ひらひらと舞っていた桜も散り、ジメジメとした季節がやってきた。あまり好きとは言えないこの季節。早く終わってほしいものだ。
終わって欲しいのは、この季節のことだけではない。
私は今、クラスの日直。所謂雑用をしている。雑用自体は別になんとも思わない事務的なものだ。
雑用が心底嫌だ。というわけではないのだ、問題は一緒に雑用をしている相手。聖書(バイブル)こと白石蔵之助のことだ。頭脳明晰、スポーツ万能、容姿端麗、努力も惜しまない。更に誰にでも分け隔てなく優しい。…ように見える。

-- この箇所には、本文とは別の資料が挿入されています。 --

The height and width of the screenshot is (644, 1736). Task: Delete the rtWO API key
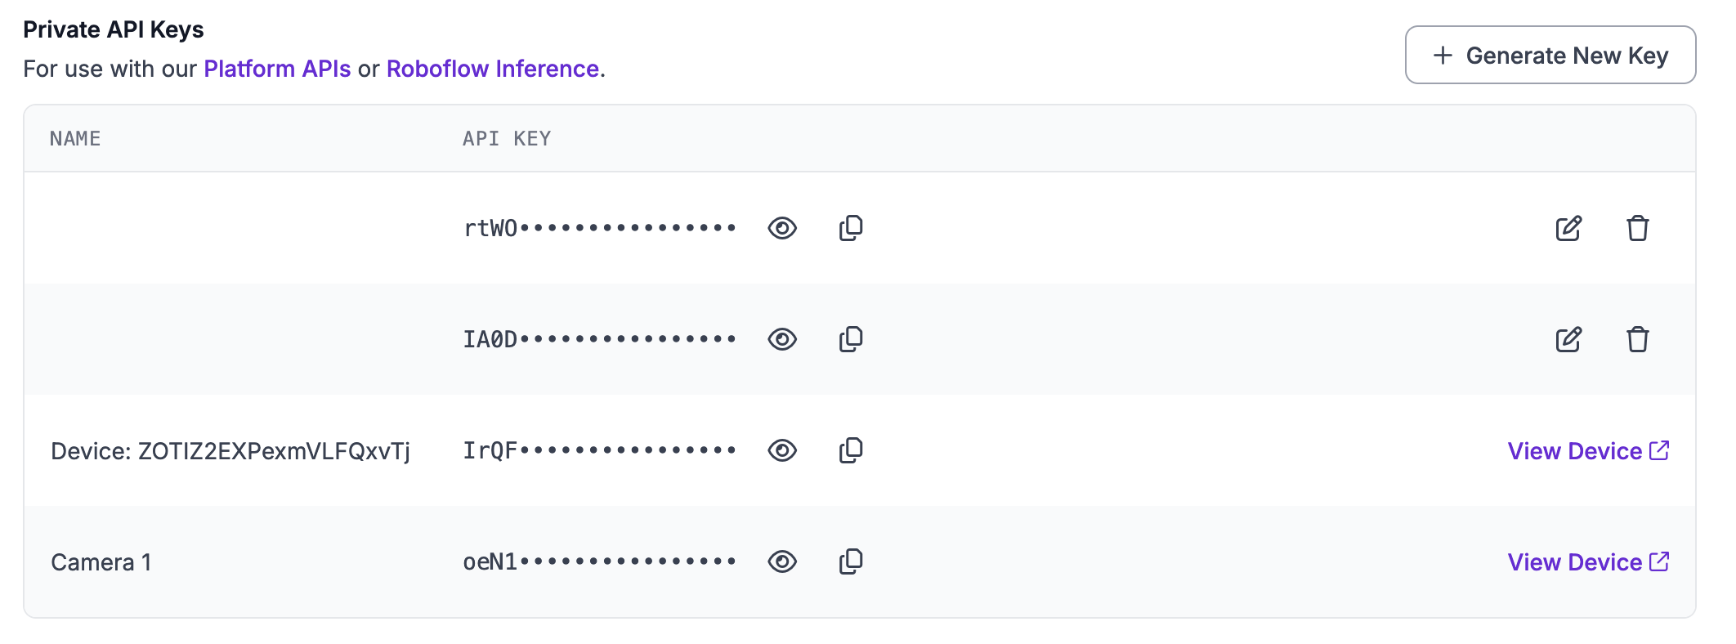point(1637,228)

が、私は彼が女子に向ける、あの笑顔がどうも胡散臭くて信用ならない。
ほら、今もその張り付けたような笑顔で話しかけてくる。…、私は彼が苦手だ。
というか、嫌いだ。それも、大がつくほど。
別に理由もなく、嫌っている訳ではない。白石のある一面を見てから嫌いになってしまったのだ。それまでは普通に尊敬や憧れは持っていた。が、その一面がそんな尊敬や憧れなどどうでも良くなってしまうほど衝撃的だったのだ。
なんというか、白石は…、ゲスいのだ。女の子に対して。
女の子は皆俺が好き、それが当たり前やろ?と言ったような態度。まぁ、それはただのナルシストだからまだ許せる。

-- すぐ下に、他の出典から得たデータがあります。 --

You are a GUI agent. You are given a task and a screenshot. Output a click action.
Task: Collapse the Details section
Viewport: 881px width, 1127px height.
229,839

だが、奴が最近やっている遊びがなんともゲスいのだ。その遊びというのが、クラスの女の子全員から告白されること。
確かに、彼ほどの容姿や人望があれば無理な話ではない。軽く笑いかけ優しくすれば大抵の女の子は落ちるだろう。白石からすれば軽い遊びなのかもしれないが、女の子達は全力で恋しているのだ。その気持ちを弄ぶような行動をしているこいつが私は大嫌いだ。

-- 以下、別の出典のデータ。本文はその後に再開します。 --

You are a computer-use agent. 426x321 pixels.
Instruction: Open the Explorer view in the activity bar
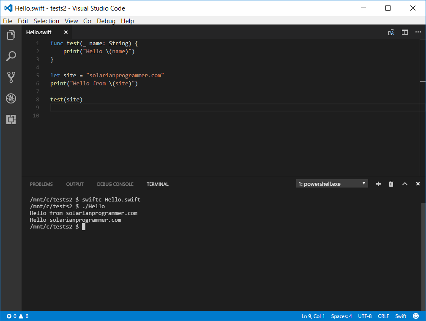click(x=11, y=35)
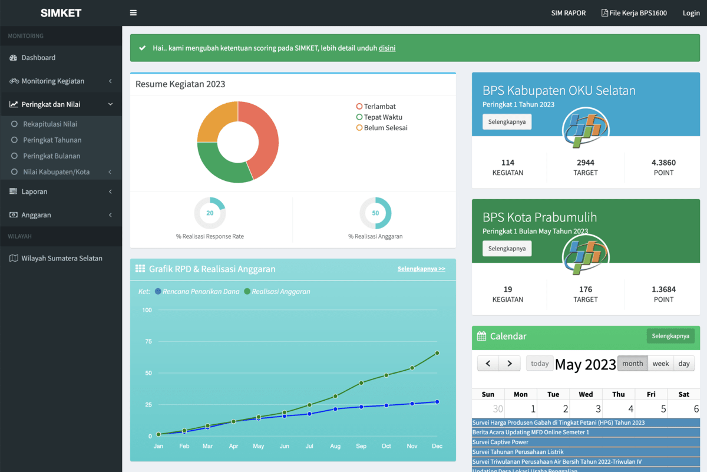
Task: Click the Monitoring Kegiatan bicycle icon
Action: click(14, 81)
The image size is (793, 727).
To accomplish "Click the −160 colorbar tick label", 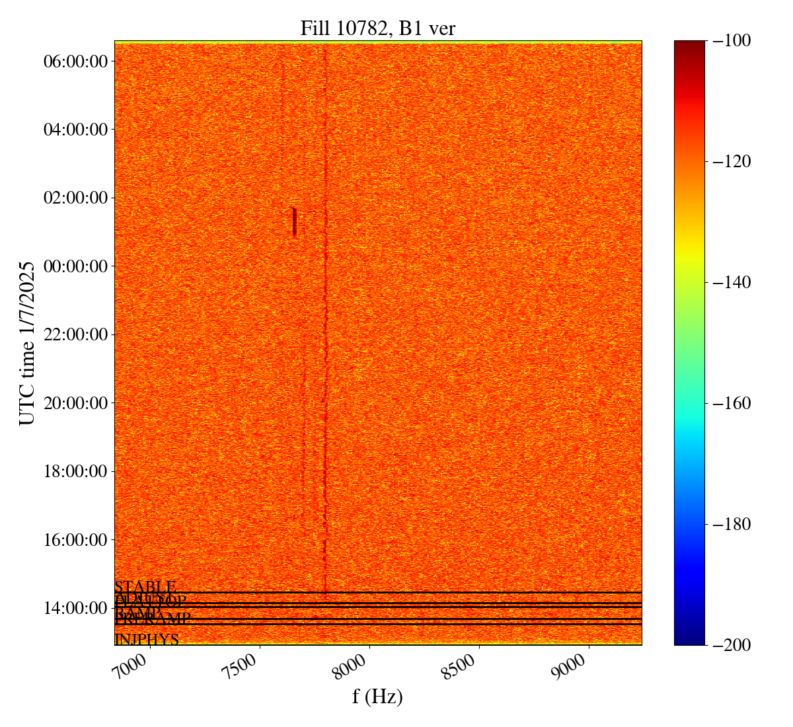I will pyautogui.click(x=732, y=403).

しかも、今回のターゲットは私らしくいつも以上に接触が多い。うざい。
そんな、張り付けたような笑顔に落ちていく女の子達の気持ちも私には到底理解できなかった。
「俺のことどうおもっとる?」
あぁ、本当にこいつのことが嫌いだ。
「大嫌いやで。」
私は最高の笑顔でそう返し、書き上げた日誌を持ち上げ、鳩が豆鉄砲でも喰らったような顔をしている白石に戸締まりよろしくとだけ告げ、教室を出た。